I’m sure I’ve written about this before but I can’t come up with an immediate reference,Maybe Seeking out existence proofs in everyday life? but a good general principle is that you should first make sure you can solve the problem adequately, and only then worry about improving on that. Having these sort of baseline meals that you can throw together and then build around is, to me, key to improvisational cooking.
After the base meal, the next important question is “What do we have that needs using up?”. e.g. you might notice that the sausages are a bit out of place in this meal. I cooked them anyway, because they were really on the last day they were still good, and we figured that they’d keep for another day cooked if not eaten and also they would definitely get eaten. They were.
The peppers were there partly because we had a large thing of sliced raw peppers in the fridge from a previous meal where we’d sliced way more peppers than we ended up eating. I dry fried them to get them nice and charred, then added frozen diced ginger, sugar, salt, and oil, then when they were cooked transferred them to a small bowl in the oven to keep warm and moved on to cooking the pork.

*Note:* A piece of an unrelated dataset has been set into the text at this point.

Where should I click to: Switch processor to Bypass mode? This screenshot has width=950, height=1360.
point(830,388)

This is a pretty easy example of improvisational cooking I think: Take a base ingredient, cook it in a normal way, and add some flavours that would make it good. A lot of vegetables respond well to this treatment, including many you wouldn’t necessarily expect. e.g. I’ve stir fried leftover roast potatoes with ginger and soy sauce before and that works great.Not every vegetable will work this way of course. Some vegetables don’t stir fry well, and some have such a distinctive flavour that doesn’t fit this style of cooking. e.g. I would not use leftover beetroot this way.

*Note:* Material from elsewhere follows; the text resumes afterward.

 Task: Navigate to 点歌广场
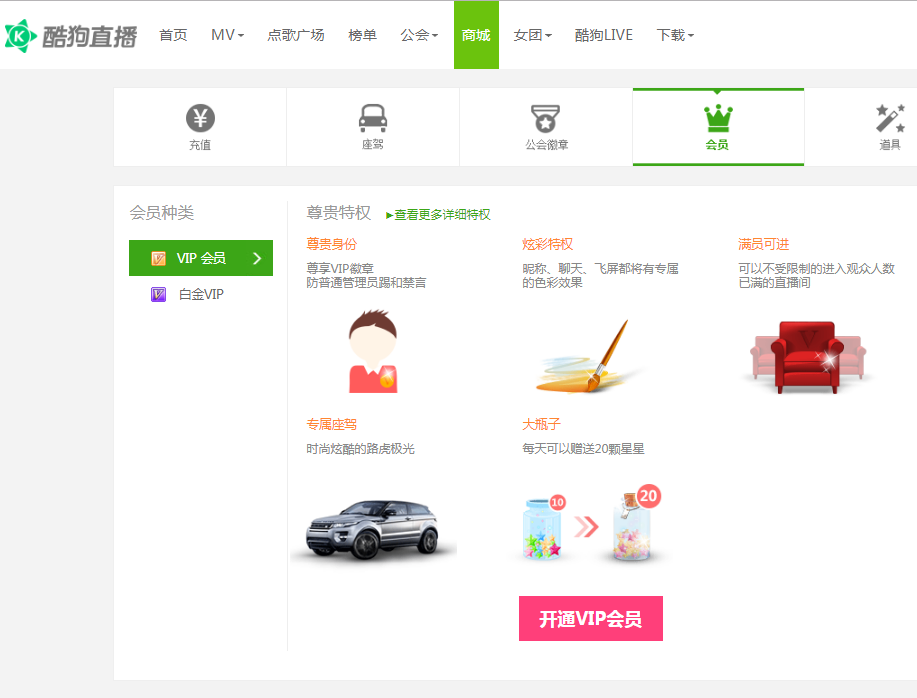(x=296, y=35)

The pork and tofu was a bit more of a genuine creation. We had about half a bag of tofu king deep fried tofu puffs left that were going off that day, and about a quarter of a packet (so, I guess, roughly 75g) of pork mince left over from a meal the other day that would have kept a bit longer but didn’t have an obvious job associated with it. I’ve enjoyed Mapo Tofu in the past, which is a completely different dish combining pork and a different style of tofu, and decided that this was worth an experiment, so I stir fried the pork with garlic and chilli from the freezer and some salted fermented soy beans I had in the fridge,A completely normal ingredient to have to hand, right? No, honestly, I picked them up on a whim the other day when passing a Chinese supermarket in Cambridge. But they’re really nice, I recommend them. These are the ones we have. A nontrivial part of the motivation of this dish was an excuse to experiment with them.. This is another appliation of the “Take a thing and stir fry it with some flavours that would be good with it”.

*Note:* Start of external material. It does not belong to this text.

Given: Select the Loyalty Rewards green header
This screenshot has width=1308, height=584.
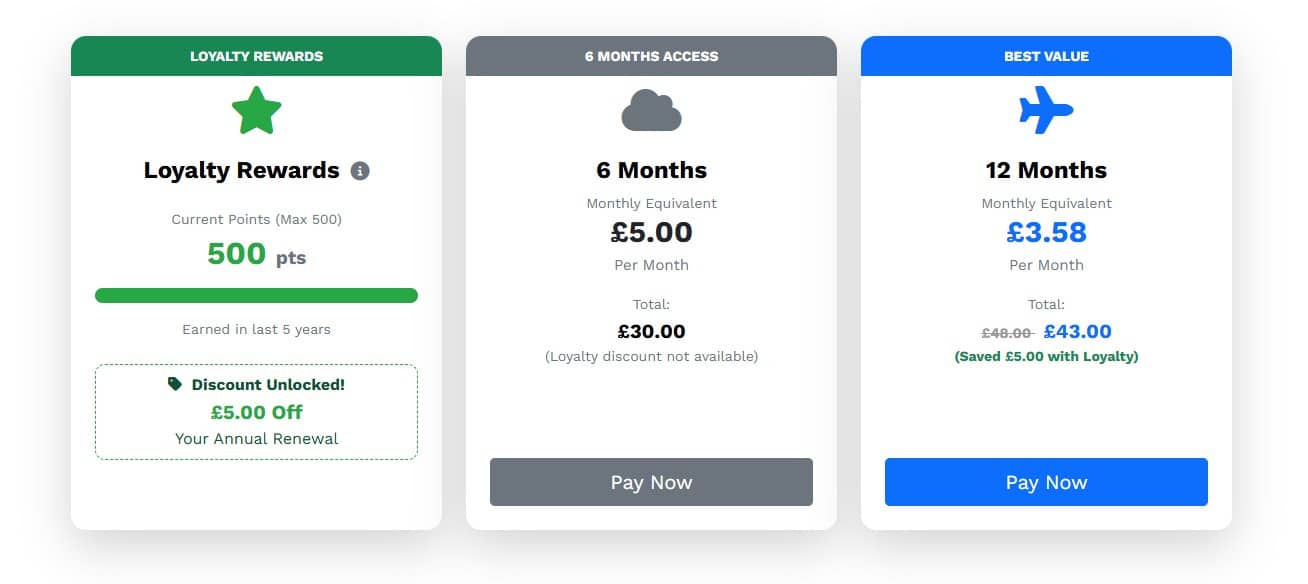Looking at the screenshot, I should (x=256, y=56).
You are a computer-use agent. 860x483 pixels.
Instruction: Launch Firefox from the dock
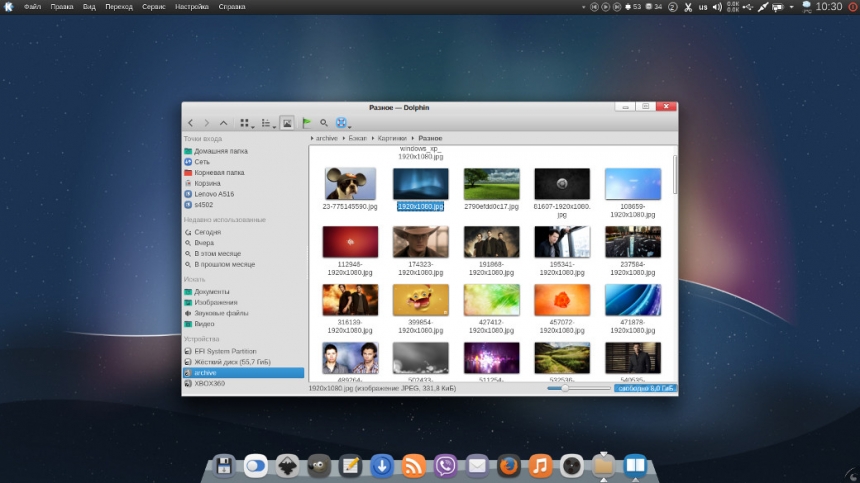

While that was cooking, I cut the tofu in half (as I’d noticed it was a bit chonky to cook well when I used the other half bag), and then added it to the stir fry. Once that was all looking cooked, I also put that in a bowl in the oven to keep warm, and cooked the greens (add a bit more sesame oil to the wok, pour the packet in, done).
In general, all of this was of course only possible because I was in my own kitchen, which has been stocked with a bunch of things that I know I can improvise around. We almost always have rice, eggs,We’ve got so many eggs at the moment, because we traded our fridge for some recently. and stir fry greens available, so there was always a base meal to build around. Similarly, it’s a lot easier to take a baseline and add some flavours to it if you know you’ve got a ready supply of flavours to hand.
In general, preparation seems to be the key to improvisation: You prepare a solid base of skills to improvise around, and a variety of tools and resources that you know how to draw from, and the rest is just elaboration on whatever you have to hand using that.